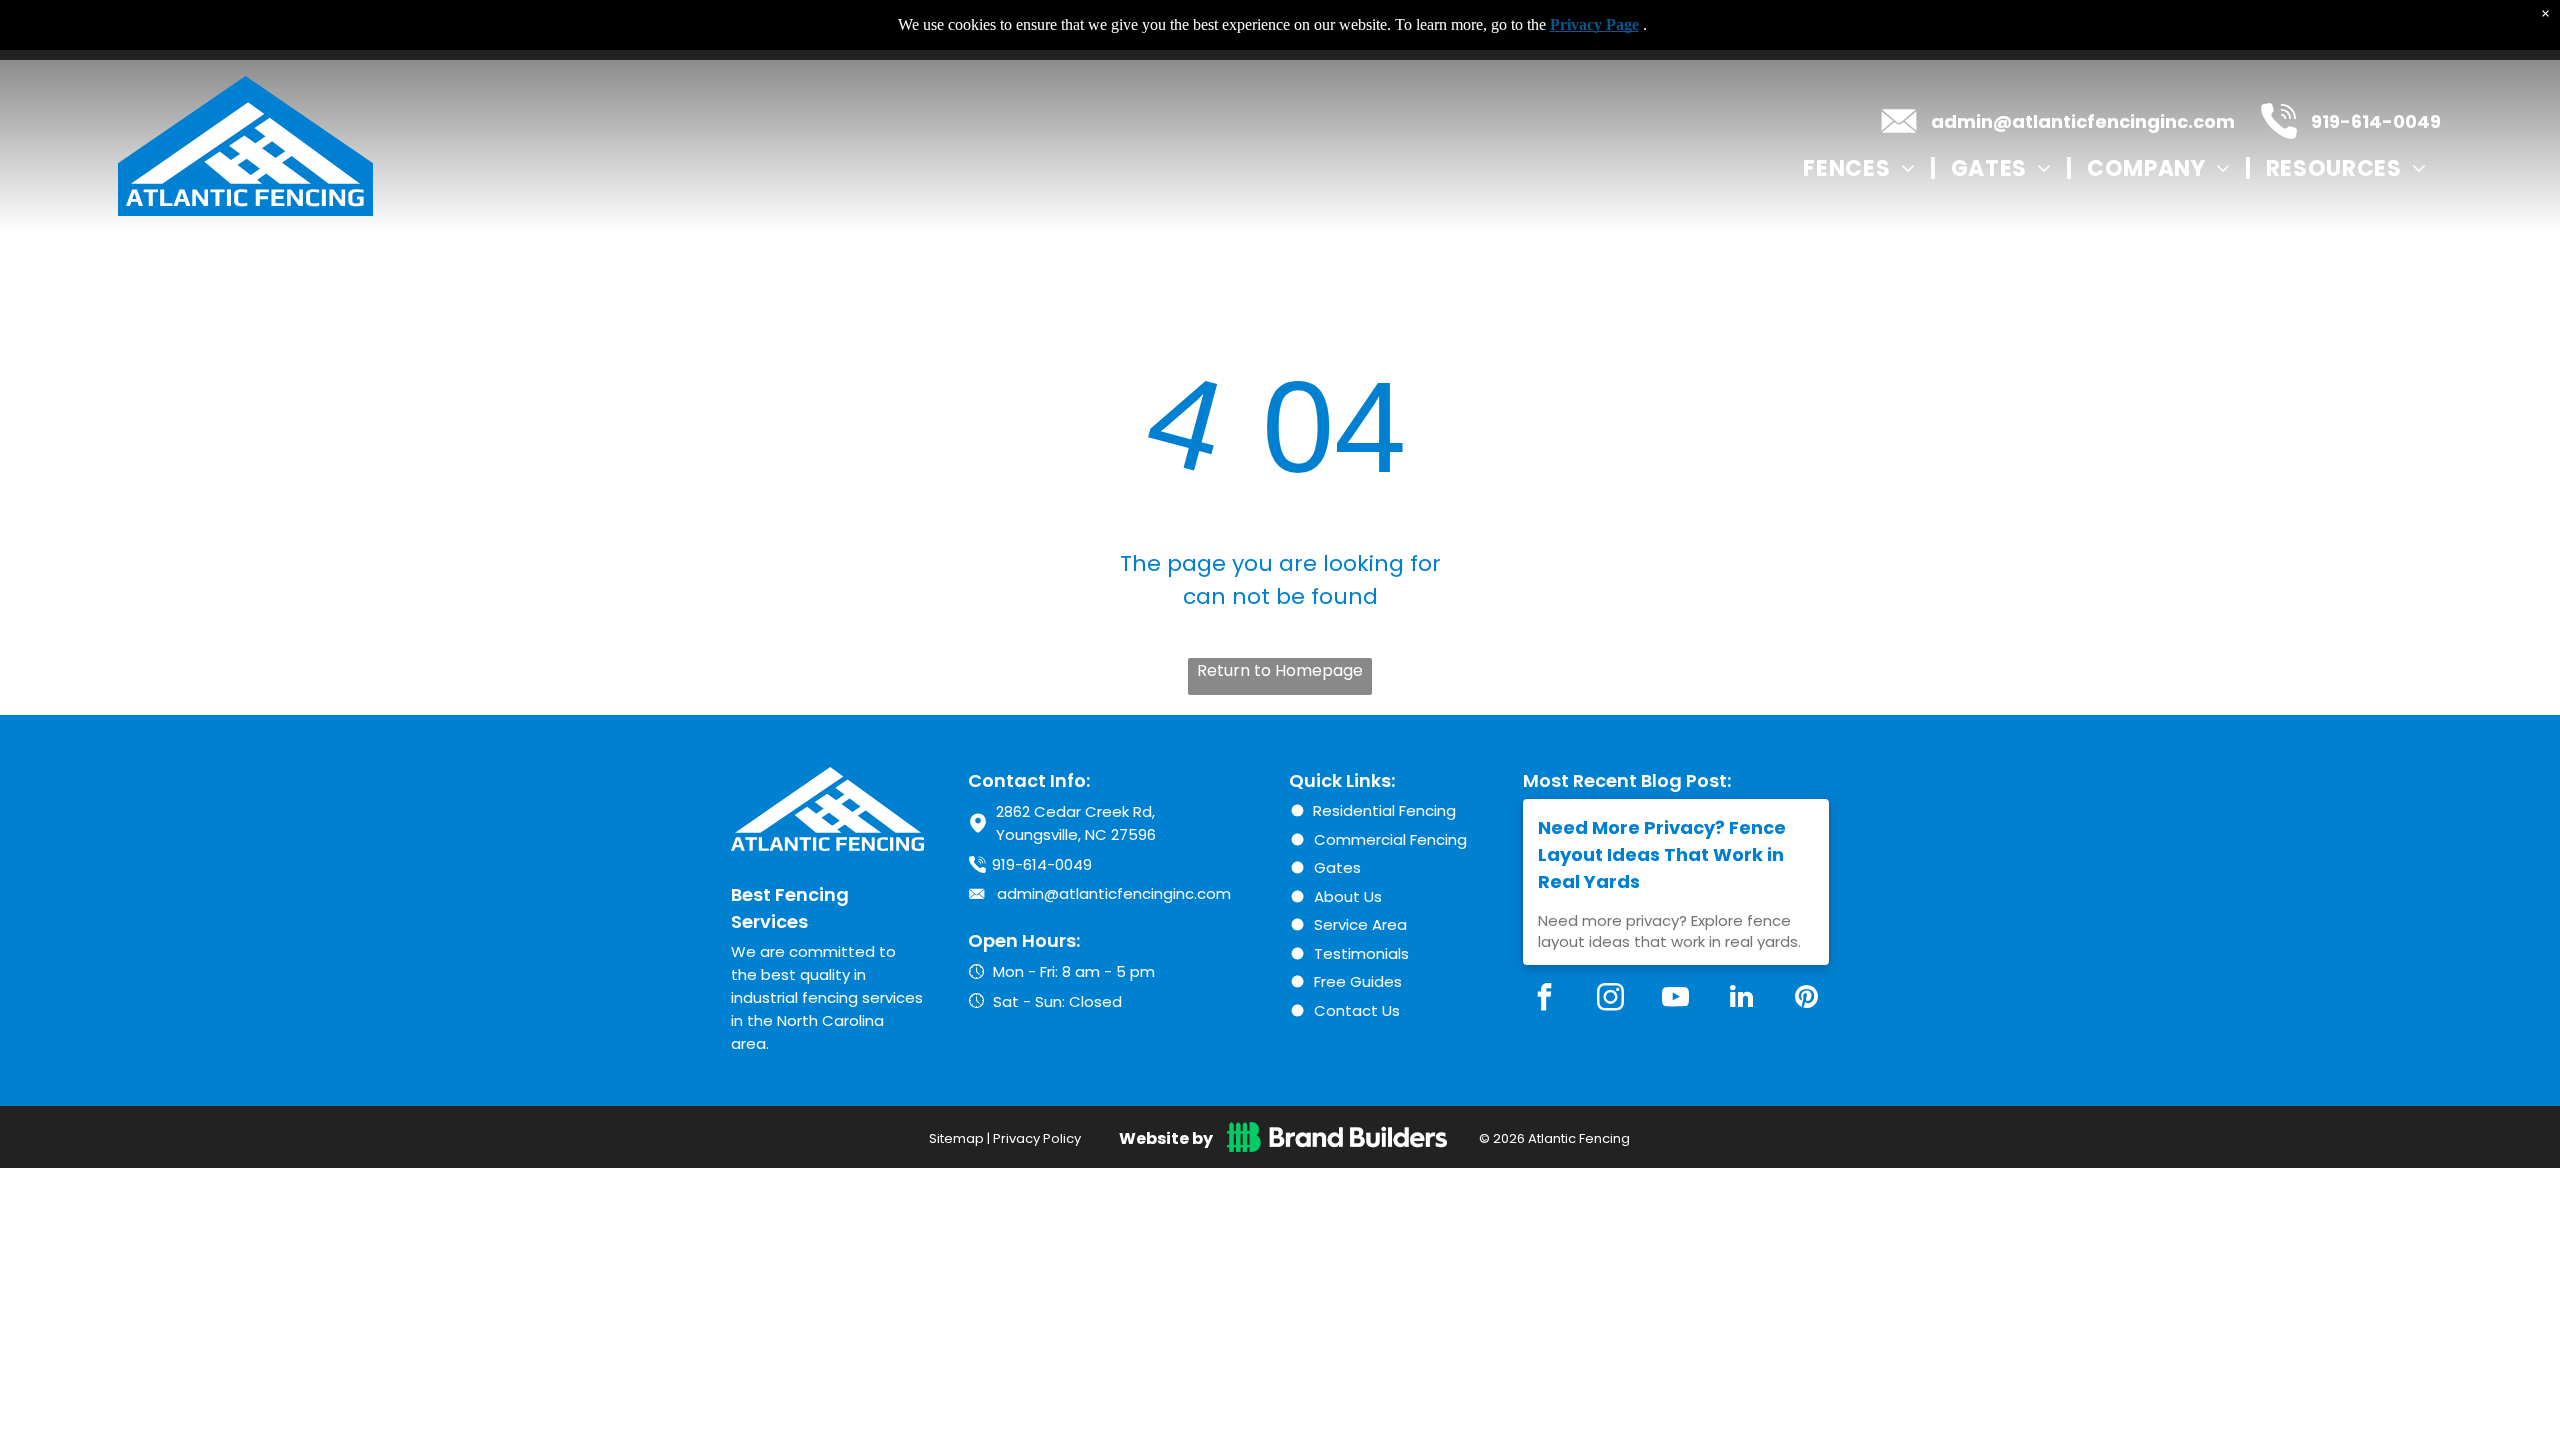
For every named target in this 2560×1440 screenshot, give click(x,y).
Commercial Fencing (1390, 839)
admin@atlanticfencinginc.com (2083, 121)
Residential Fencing (1384, 810)
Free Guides (1358, 981)
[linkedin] (1741, 999)
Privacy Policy (1037, 1138)
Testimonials (1361, 953)
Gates (1337, 867)
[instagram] (1610, 999)
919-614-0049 (2376, 121)
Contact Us (1357, 1010)
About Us (1348, 896)
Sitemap (956, 1138)
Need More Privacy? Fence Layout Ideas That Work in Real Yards (1662, 854)
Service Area (1360, 924)
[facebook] (1545, 999)
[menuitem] (1861, 168)
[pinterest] (1807, 999)
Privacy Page (1594, 24)
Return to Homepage (1280, 670)
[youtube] (1676, 999)
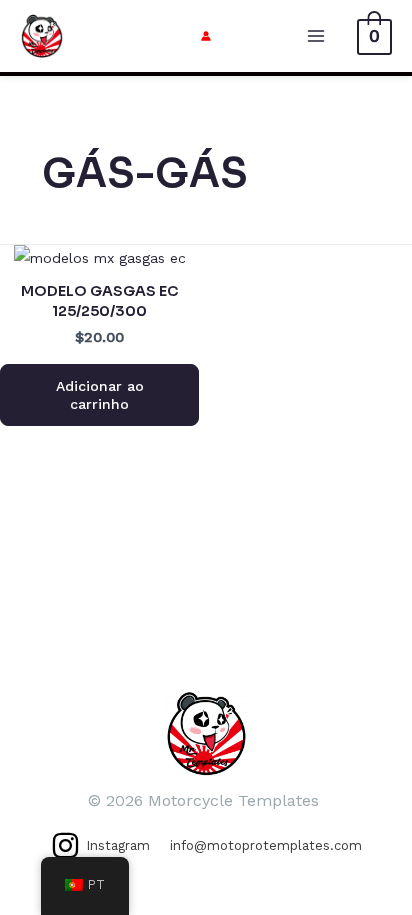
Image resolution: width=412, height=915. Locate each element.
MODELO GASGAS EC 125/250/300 (99, 301)
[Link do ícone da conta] (206, 36)
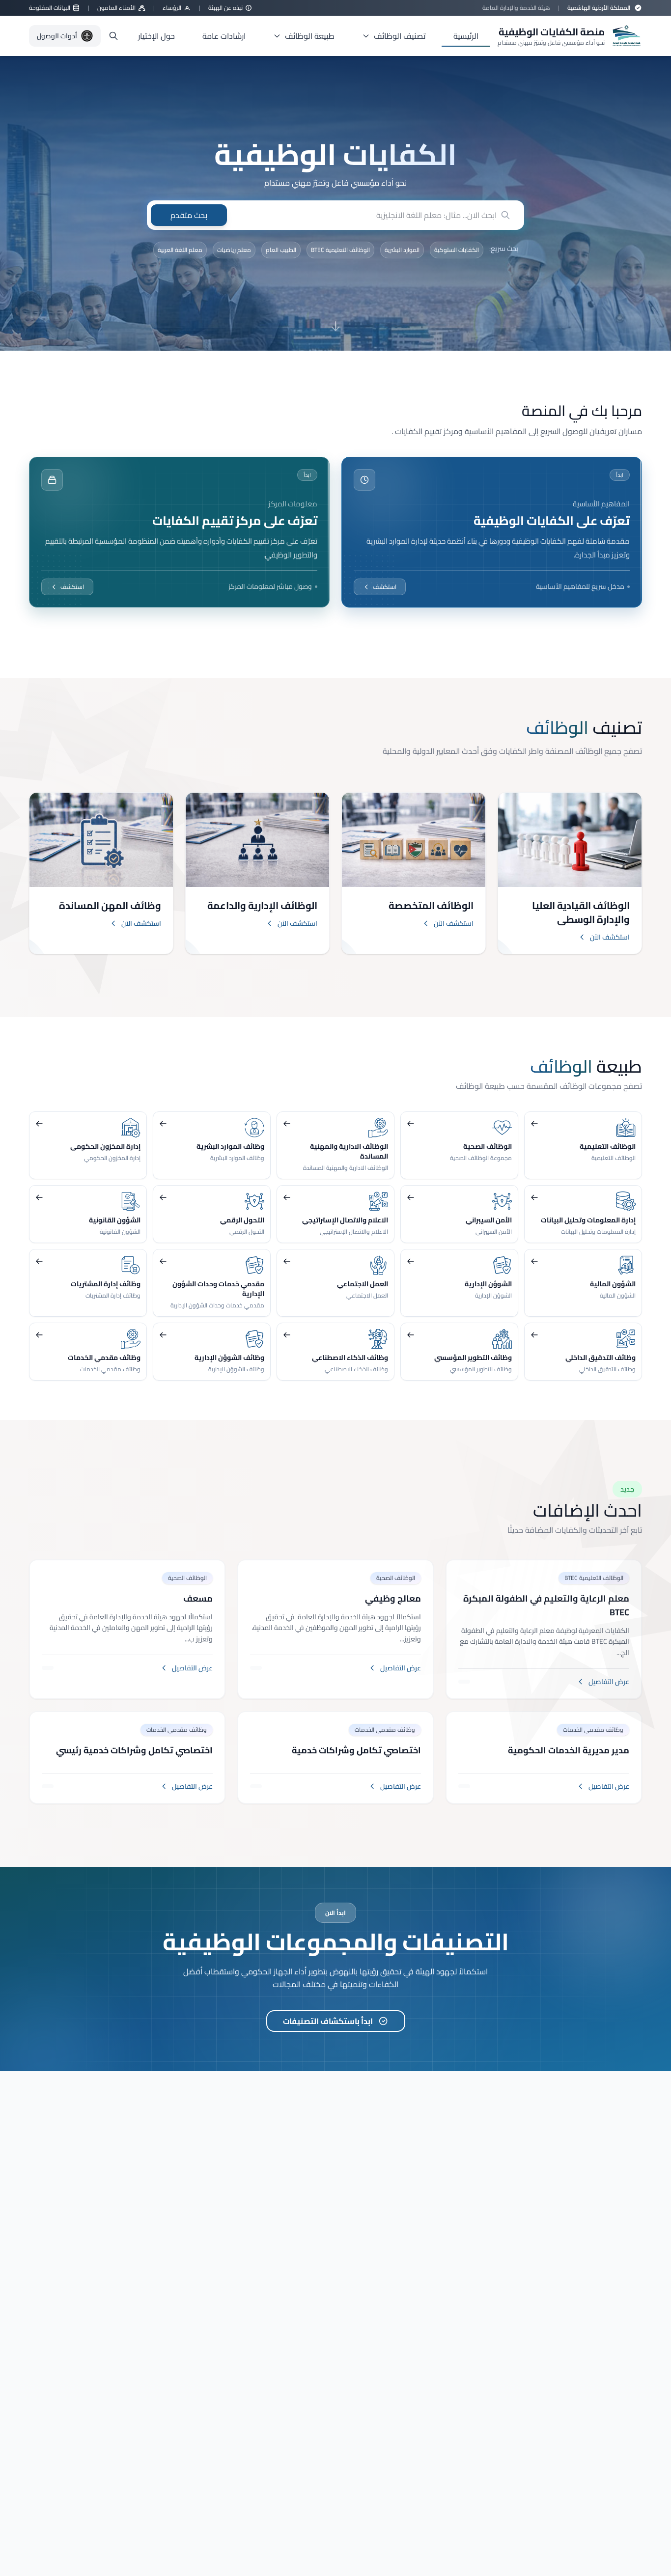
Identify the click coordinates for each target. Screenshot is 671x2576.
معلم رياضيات (234, 249)
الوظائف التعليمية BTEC (340, 249)
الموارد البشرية (402, 249)
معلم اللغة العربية (180, 249)
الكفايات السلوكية (456, 249)
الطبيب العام (281, 249)
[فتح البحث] (113, 36)
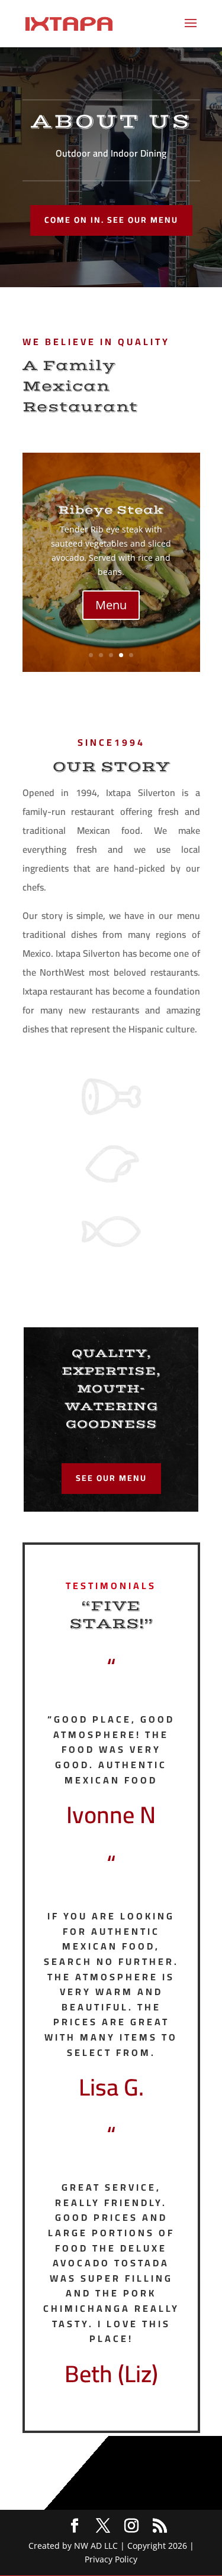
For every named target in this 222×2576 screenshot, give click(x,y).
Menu (111, 605)
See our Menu (111, 1478)
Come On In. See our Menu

ABOUT THIS TASK →
Please reproduce the entries above line by line, exactly, leaving out each image.

TASK OUTPUT →
For every named target in this 2560×1440 screenshot, give click(x,y).
Commercial Fencing (1390, 839)
admin@atlanticfencinginc.com (2083, 121)
Residential Fencing (1384, 810)
Free Guides (1358, 981)
[linkedin] (1741, 999)
Privacy Policy (1037, 1138)
Testimonials (1361, 953)
Gates (1337, 867)
[instagram] (1610, 999)
919-614-0049 (2376, 121)
Contact Us (1357, 1010)
About Us (1348, 896)
Sitemap (956, 1138)
Need More Privacy? Fence Layout Ideas That Work in Real Yards (1662, 854)
Service Area (1360, 924)
[facebook] (1545, 999)
[menuitem] (1861, 168)
[pinterest] (1807, 999)
Privacy Page (1594, 24)
Return to Homepage (1280, 670)
[youtube] (1676, 999)
Image resolution: width=412, height=915. Locate each element.
MODELO GASGAS EC 125/250/300 (99, 301)
[Link do ícone da conta] (206, 36)
Identify the click coordinates for each target. Screenshot is 671x2576.
معلم رياضيات (234, 249)
الوظائف التعليمية BTEC (340, 249)
الموارد البشرية (402, 249)
معلم اللغة العربية (180, 249)
الكفايات السلوكية (456, 249)
الطبيب العام (281, 249)
[فتح البحث] (113, 36)
For every named target in this 222×2576 screenshot, give click(x,y).
Menu (111, 605)
See our Menu (111, 1478)
Come On In. See our Menu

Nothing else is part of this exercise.